6. As prayed for by learned Senior Counsel, M.A. No. 29 of 2022 is dismissed as withdrawn.”

4. Considering the fact that the `Petitioner / Appellant’ in I.A. No. 414 of 2022 in Comp. App. (AT) (CH) (INS) No. 182 of 2022 places reliance on the Order of the Hon’ble Supreme Court of India in M.A. No. 21 of 2022 in M.A. No. 665 of 2021 in Suo Moto Writ Petition (C) No.3 of 2020 dated 10.01.2022 and in cases where the limitation would have lapsed in respect of the period from 15.03.2020 till 28.02.2022, notwithstanding the actual balance period of limitation, all persons shall have a limitation of 90 days period from 01.03.2022, etc., the instant Comp. App. (AT) (CH) (INS) No. 182 of 2022, preferred by the `Petitioner/Appellant’ before this `Tribunal’, is well within the limitation and only as a matter of abundant care and caution, the `Petitioner/Appellant’ has projected I.A. No. 415 of 2022.

5. Viewed in the above perspective, this `Tribunal’ in furtherance of substantial cause of justice, allows I.A. No. 415 of 2022 (condone delay application) in Comp. App. (AT) (CH) (INS) No. 182 of 2022. No Costs.

JUDGMENT

(Virtual Mode)

Comp. App. (AT) (CH) (INS) No. 182 of 2022:

Introduction:

6. The Appellant has focussed the instant Comp. App. (AT) (CH) (INS) No. 182 of 2022, as an `Affected Person’, on being dissatisfied with the `impugned order’ dated 17.12.2021 in IA/442/CHE/2021 in TCP/413/IB/CB/2017, passed by the `Adjudicating Authority’ (National Company Law Tribunal), Division Bench, Court – I, Chennai.

7. According to the Learned Counsel for the Appellant the `Adjudicating Authority’ (National Company Law Tribunal), Division Bench, Court-I, Chennai, while passing the `Order’ in IA/442/CHE/2021 in TCP/413/IB/CB/2017, filed by the `Appellant / Applicant’, wherein at paragraphs 4 to 10, had observed the following and dismissed the IA/442/CHE/2021, without costs:

4.  ̏Vide an Order dated 12.06.2018 this Tribunal ordered for liquidation of the Corporate Debtor and the Respondent was appointed as the Liquidator.
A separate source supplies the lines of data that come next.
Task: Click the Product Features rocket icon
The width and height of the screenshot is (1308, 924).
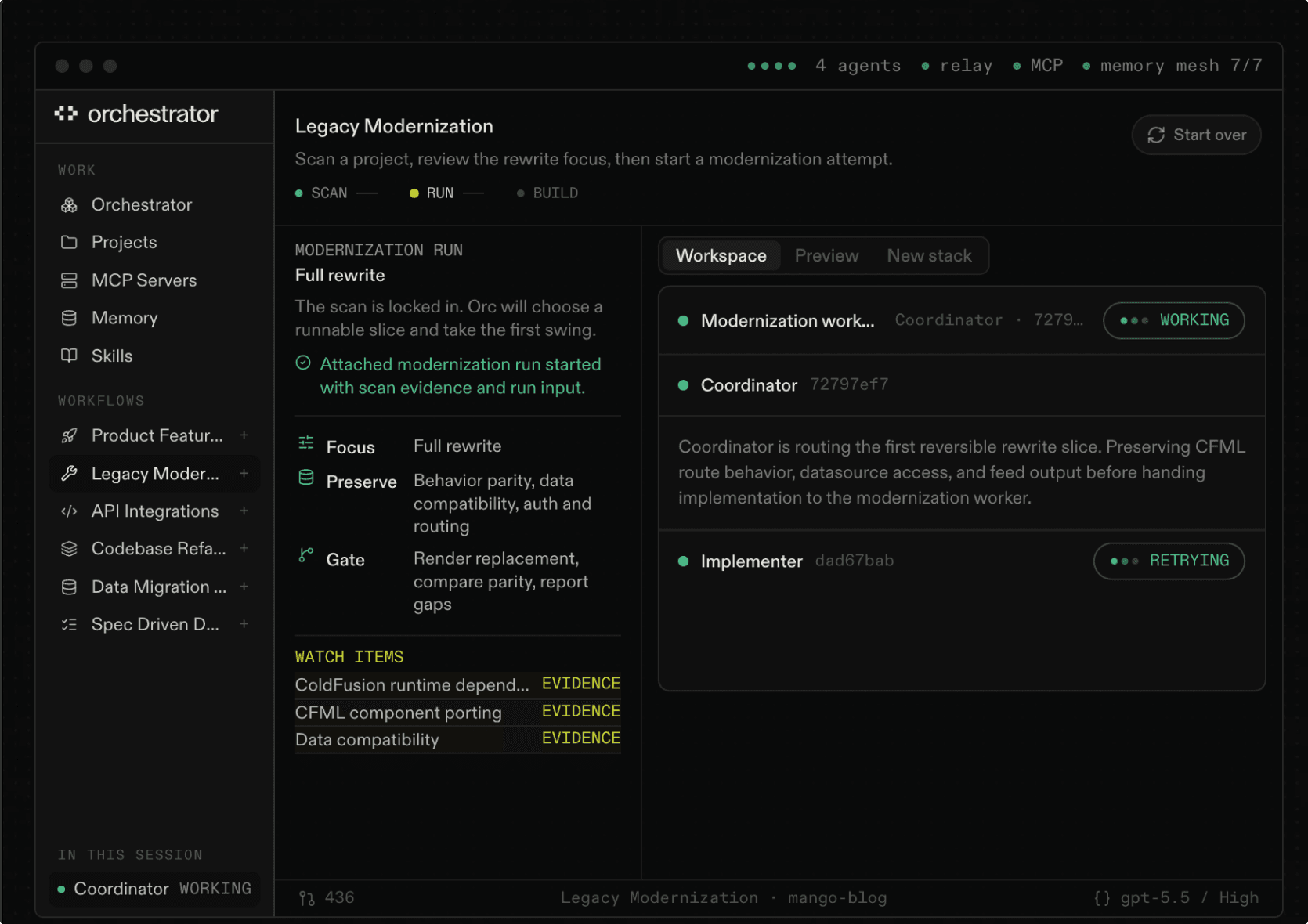Action: [x=69, y=435]
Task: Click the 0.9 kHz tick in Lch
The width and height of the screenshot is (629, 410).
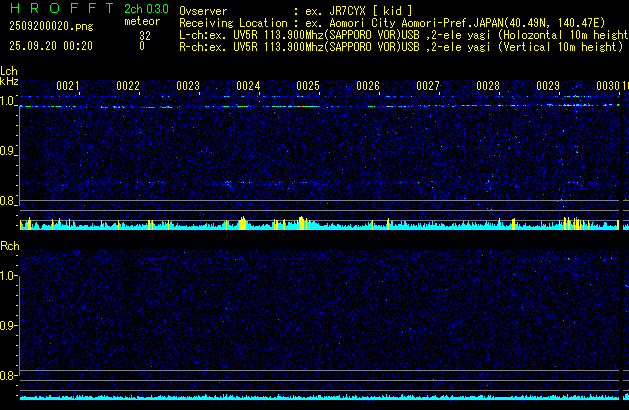Action: [9, 151]
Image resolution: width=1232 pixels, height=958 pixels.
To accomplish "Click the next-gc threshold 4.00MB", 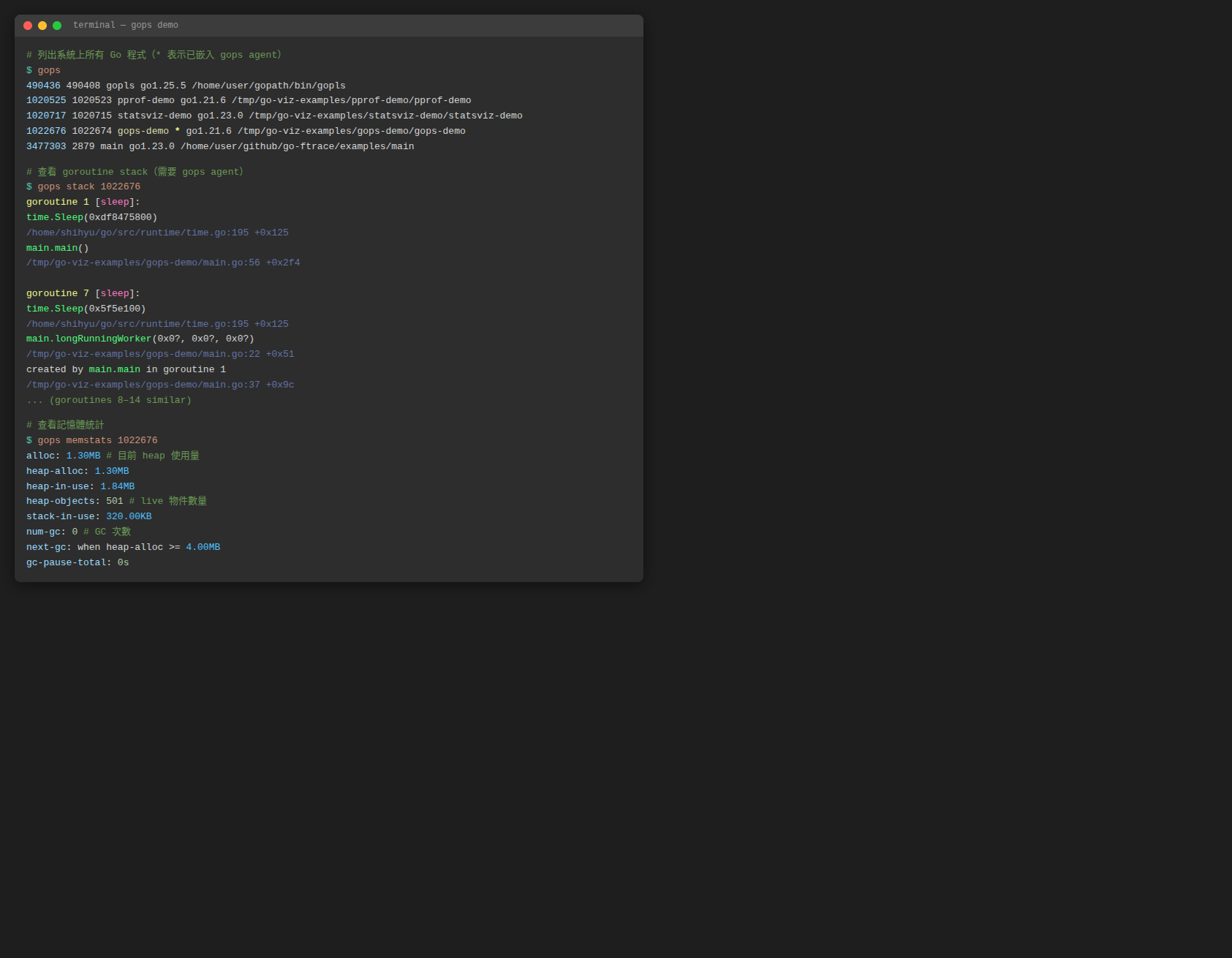I will (x=203, y=548).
The Liquidator had issued paper publication inviting the claim from the stakeholders on 18.06.2018. This late date for submission of such claim was 14.07.2018. In response to the public announcement the following claims were received from different stakeholders.

S.No. Particulars Nos. Claimed Admitted
1 Operational Creditors 18 17,90,77,608 8,11,88,860
2 Financial Creditor 1 90,58,03,723 90,58,03,723
3 Workmen &
Employees
148 7,74,53,925 4,57,09,802
4 Workmen &
Employees
(Representation)
44 3,79,97,732 20,95,981
5 Other Creditors 1 6,75,82,492 5,66,93,122
126,79,15,480 109,14,91,488

5. The Liquidator submits that vide Order dated 25.02.2019 this Tribunal directed the Deputy Commissioner of Police Chennai City to provide adequate police protection to the Liquidator since he received the several threats from the ex-employees.

6. It is admitted fact that the Provident Fund Department has filed the claim before the Liquidator in Form-G only on 03.02.2021. It is observed that various challans etc for PF were generated post the commencement of liquidation.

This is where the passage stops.